11. Un usage profitable pour les personnes qui ont des occupations étrangères aux études littéraires, est de faire un bon choix de deux volumes pris, l'un dans la littérature ancienne, l'autre dans la littérature moderne, et de les avoir constamment sur leur table pour les étudier dans leurs monens de loisir. Si au lieu d'adopter cet usage, ces personnes attendent pour se livrer à l'étude qu'elles soient tout-à-fait libres pendant plusieurs mois de suite, il arrivera que la multiplicité et la complication des affaires humaines mettront sans cesse un nouvel obstacle à leur envie. Mais le tems fuit comme la flèche. En un clin d'œil, un mois s'est écoulé, puis un autre, et voilà que l'année touche à sa fin. Cependant on n'a point encore ouvert un livre. Tel est l'effet de l'habitude du retard.

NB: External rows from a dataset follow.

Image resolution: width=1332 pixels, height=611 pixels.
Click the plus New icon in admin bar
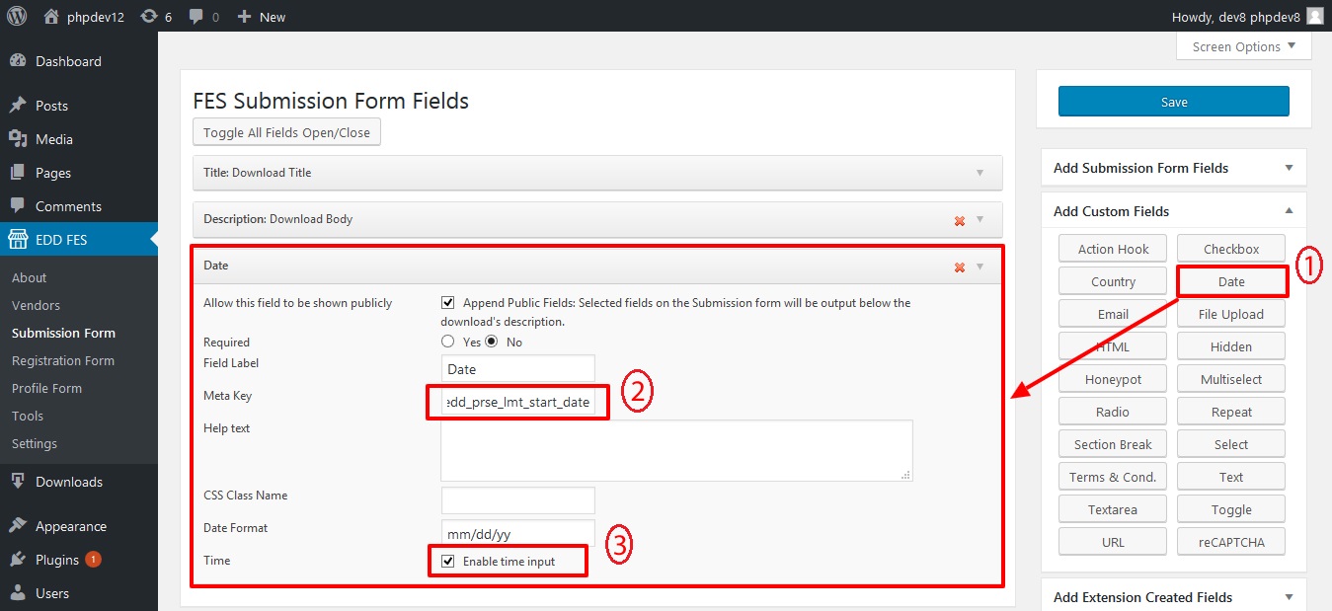point(245,17)
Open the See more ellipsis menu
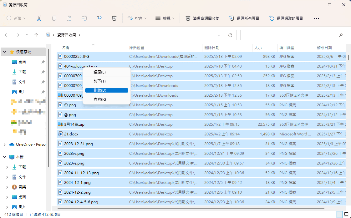The width and height of the screenshot is (351, 218). click(316, 18)
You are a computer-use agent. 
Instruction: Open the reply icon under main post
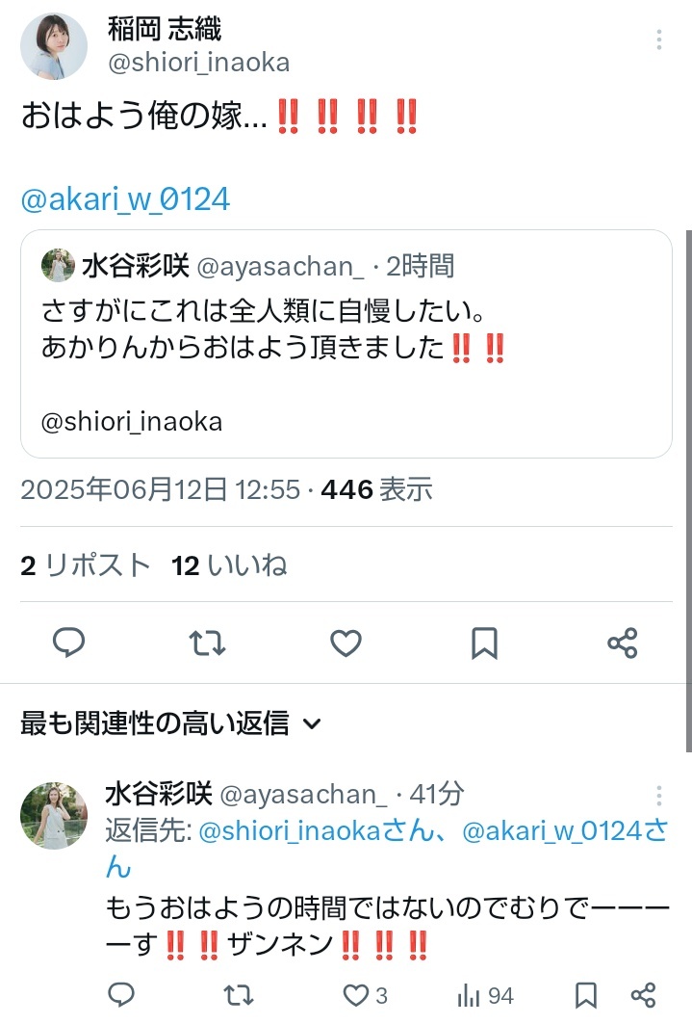68,642
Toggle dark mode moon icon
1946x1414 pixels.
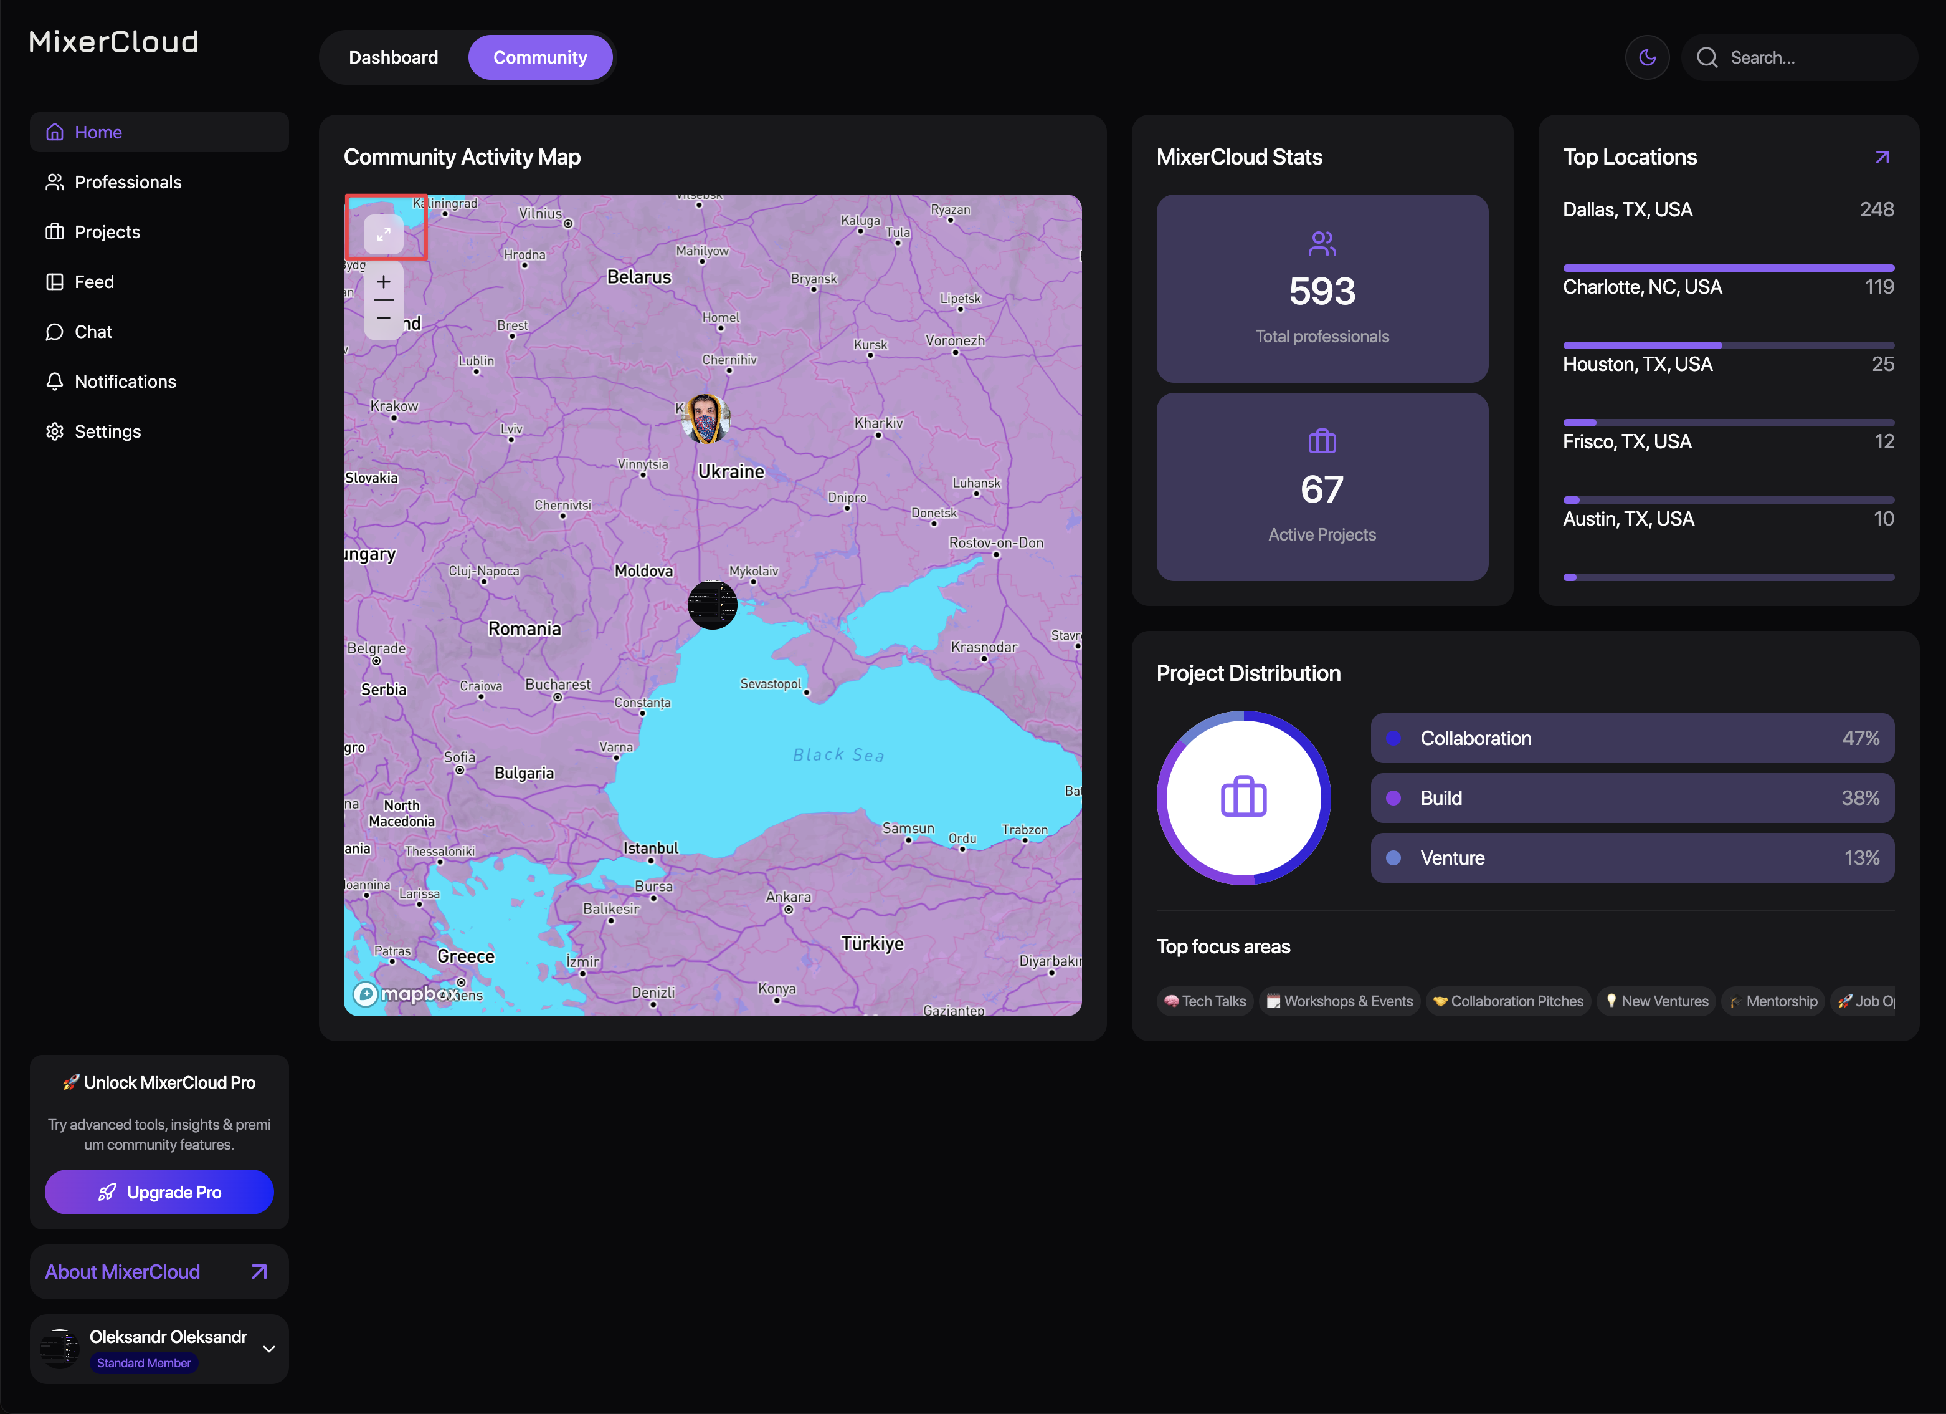[x=1647, y=58]
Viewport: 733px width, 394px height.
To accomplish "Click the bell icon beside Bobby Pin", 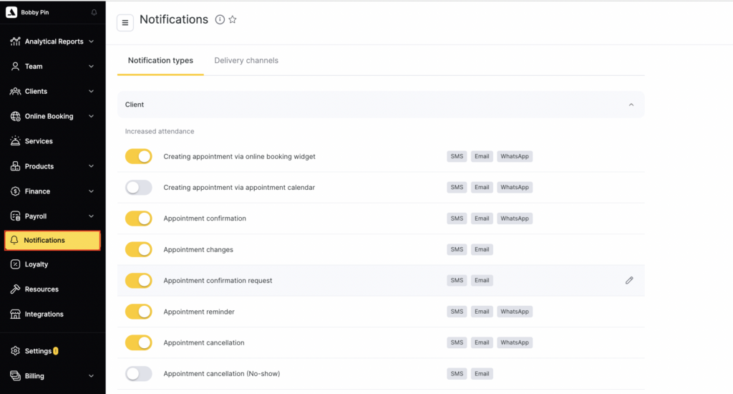I will coord(94,12).
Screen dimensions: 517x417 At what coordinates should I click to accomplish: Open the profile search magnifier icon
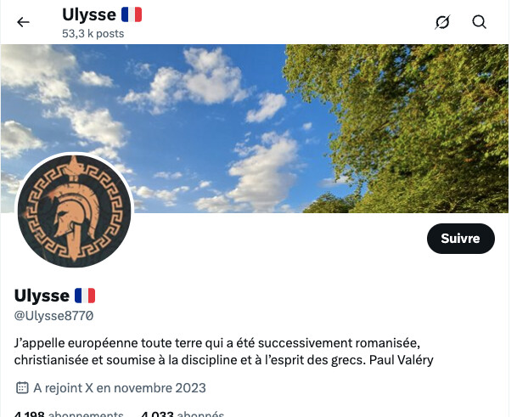point(479,22)
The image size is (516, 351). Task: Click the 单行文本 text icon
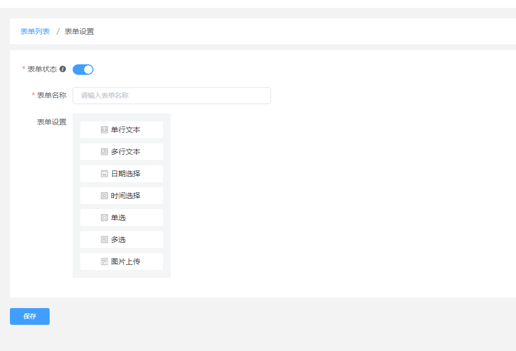click(x=104, y=130)
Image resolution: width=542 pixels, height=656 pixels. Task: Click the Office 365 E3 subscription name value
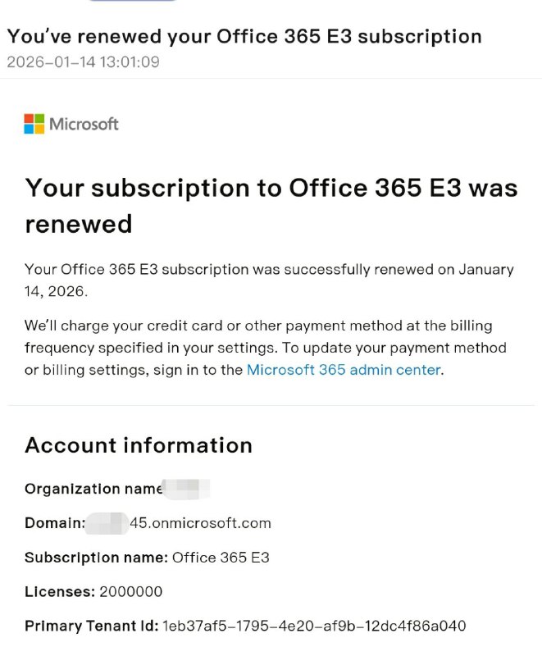point(221,558)
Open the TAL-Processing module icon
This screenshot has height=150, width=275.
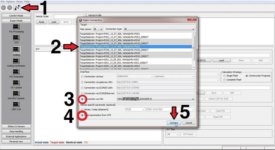point(16,27)
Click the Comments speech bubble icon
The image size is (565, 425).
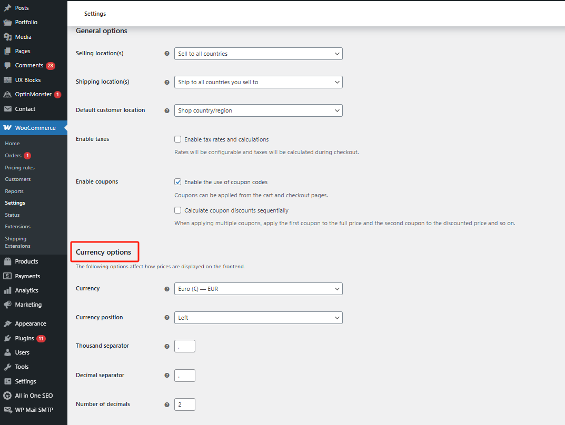pos(7,66)
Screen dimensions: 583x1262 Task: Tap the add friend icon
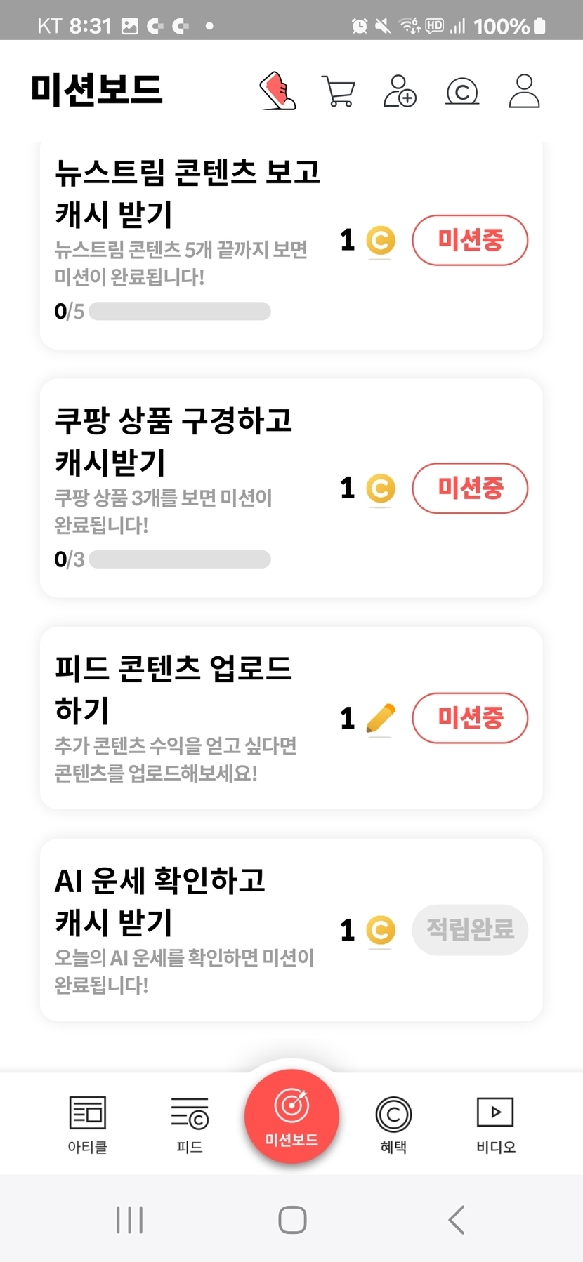pyautogui.click(x=400, y=91)
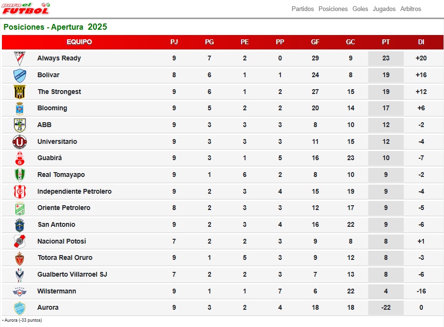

12. Il est deux obstacles principaux au succès des études, la diminution journalière de la mémoire, et l'accroissement journalier des affaires. Voilà ce qui fait que la vie se passe en vain, et que les cheveux blancs surprennent des têtes vides; cela est déplorable, cela est digne de tous nos regrets et de tous nos soupirs.

13. Que l'étudiant commence sa journée à la cinquième veille (entre 3 et 5 heures du matin). Cette première partie de la matinée est bien des fois plus avantageuse que la seconde (depuis 7 jusqu'à 11), et que tout le reste du jour.

14. En étudiant, il faut se tenir en haleine ou dans un état d'excitation continue; il faut être tout yeux et tout attention, comme un général d'armée en un jour de bataille, ou comme un juge criminel siégeant sur son tribunal. On ne doit pas se permettre le moindre assoupissement ou la plus petite négligence.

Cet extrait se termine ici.